Trends of Radiatively Important Trace Gases and their Relationship to Tropospheric Photochemistry

Infrared-absorbing trace gases other than CO₂ are accumulating in the atmosphere. The climatic effect of these gases will be comparable and will add to that expected from CO₂. Tropospheric chemistry plays an important role in the budgets and trends of two radiatively important trace gases, i. e., CH₄ and tropospheric O₃.The observed trend of CH₄ indicates that there has been a factor of two increases in its concentration in the last 350 years and the rate of increase has become greater in the last century. The increase in CH₄ is most likely due to increases in its sources, such as human activities in agriculture and energy use. Changes in the photochemical sink of CH₄ may also contribute.There is strong evidence that tropospheric O₃ in industrial countries has increased significantly due to anthropogenic emissions of NO_x and hydrocarbons.
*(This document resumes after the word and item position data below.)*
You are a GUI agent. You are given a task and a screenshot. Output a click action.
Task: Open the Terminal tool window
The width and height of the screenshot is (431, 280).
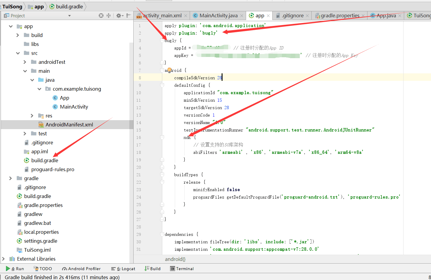[x=182, y=269]
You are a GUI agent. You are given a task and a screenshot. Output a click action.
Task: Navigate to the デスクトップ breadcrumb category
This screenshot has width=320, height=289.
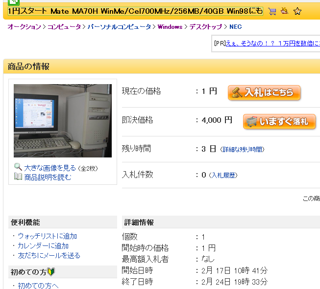click(205, 27)
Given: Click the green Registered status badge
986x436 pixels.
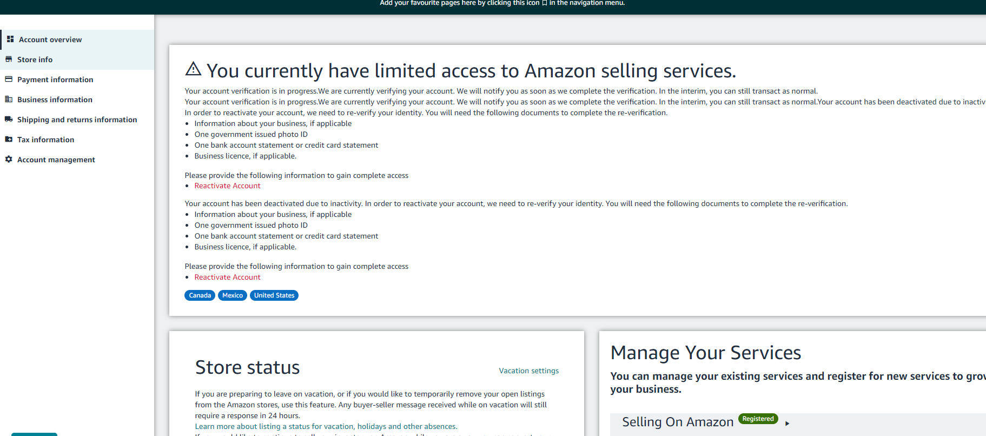Looking at the screenshot, I should (x=758, y=419).
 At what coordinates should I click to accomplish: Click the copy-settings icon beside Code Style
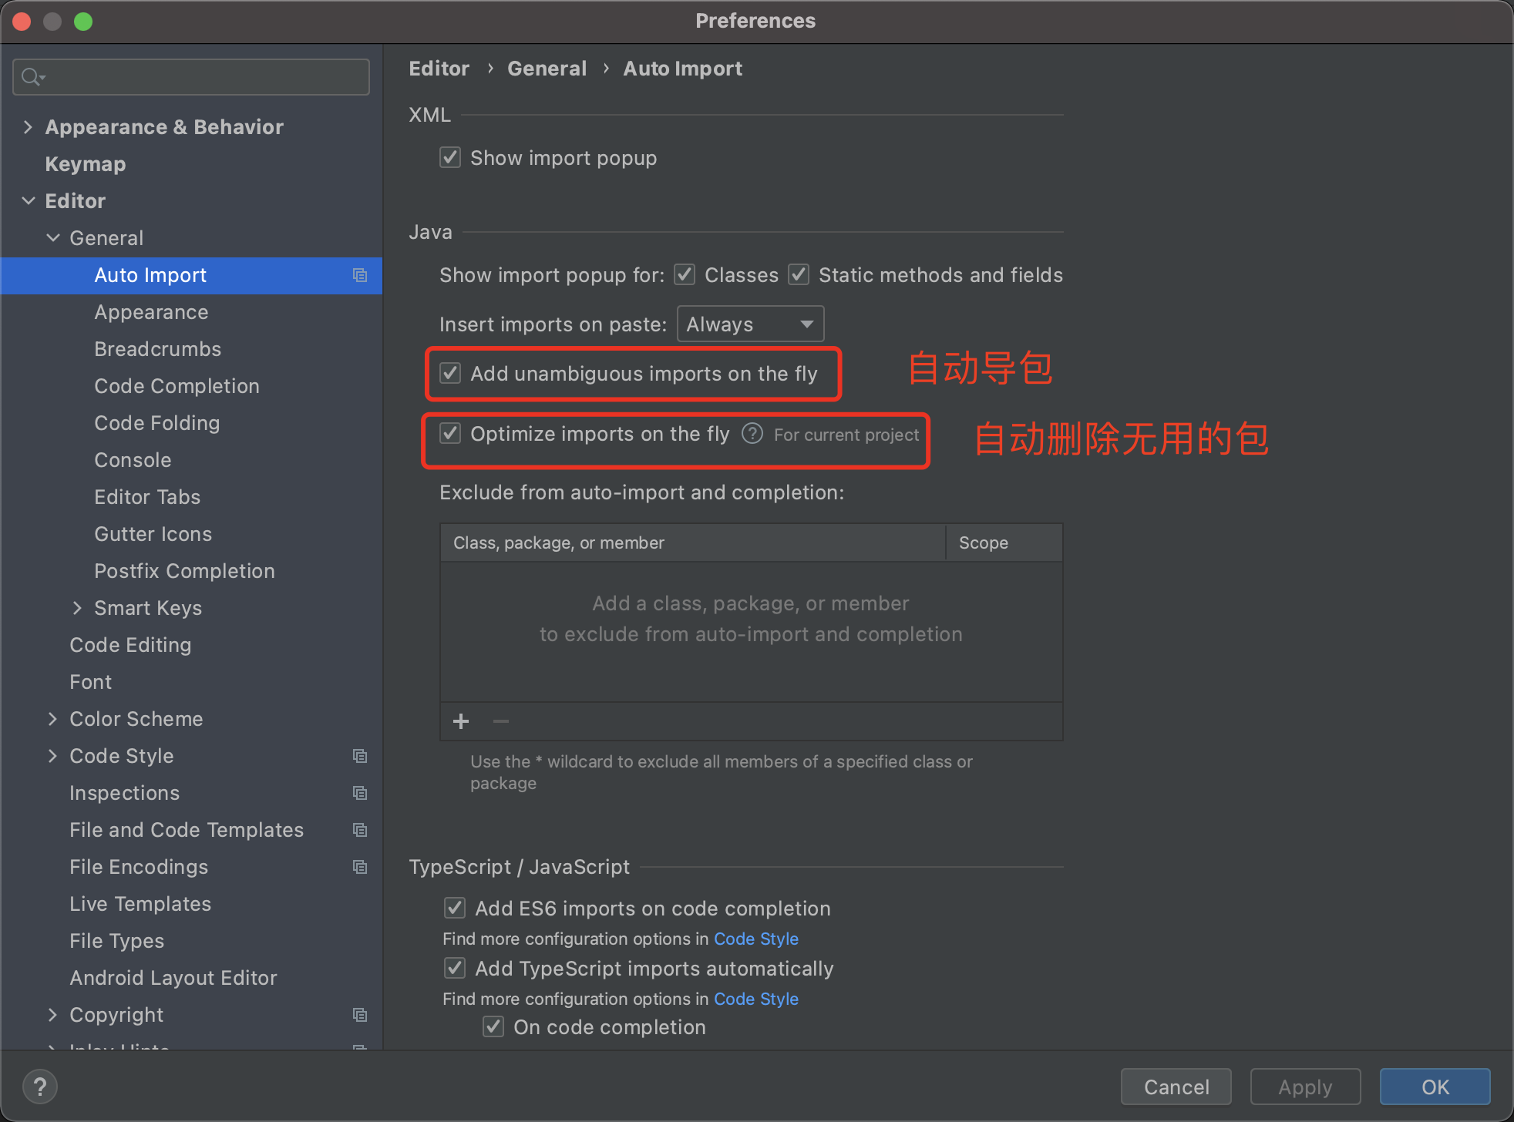[x=359, y=756]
However, the trend of tropospheric O₃ has not been quantitatively established because there are large spatial and temporal variations in the distribution of O₃. More extensive measurements are needed to quantify this trend.In this report we have identified the major photochemical processes that control the budgets and trends of CH₄ and tropospheric O₃. It is shown that human activities may have significantly perturbed the atmospheric distributions of CO, NO_x, O₃, nonmethane hydrocarbons, and CH₄. The observed trends of O₃ and CH₄ are qualitatively consistent with the current understanding of their photochemistry and budgets. However, models with realistic transport and photochemical processes need to be developed to evaluate and predict the trends quantitatively.